━━ Entries provided ━━

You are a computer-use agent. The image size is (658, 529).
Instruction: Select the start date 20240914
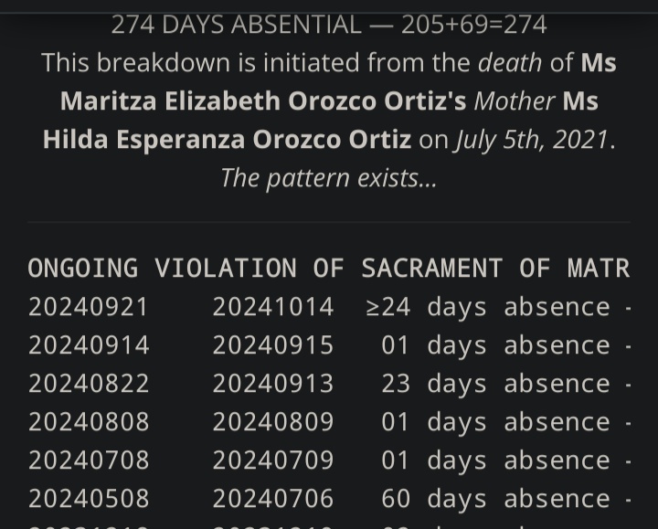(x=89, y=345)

━━━
━━ Entries provided ━━

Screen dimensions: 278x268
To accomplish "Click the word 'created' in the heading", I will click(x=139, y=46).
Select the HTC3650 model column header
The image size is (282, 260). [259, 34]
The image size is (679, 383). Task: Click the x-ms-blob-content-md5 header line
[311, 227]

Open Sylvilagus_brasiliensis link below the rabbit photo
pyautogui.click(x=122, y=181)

━━━

[Prompt] Arrange the stretch of lines from the line containing "The image size is (679, 383)." through the line containing "pyautogui.click(x=122, y=181)" as a Markdown table with the columns Row and Line, one numbered row per line, omitting blank lines.

[Answer to this problem]
| Row | Line |
|---|---|
| 1 | The image size is (679, 383). Task: Click the x-ms-blob-content-md5 header line |
| 2 | [311, 227] |
| 3 | Open Sylvilagus_brasiliensis link below the rabbit photo |
| 4 | pyautogui.click(x=122, y=181) |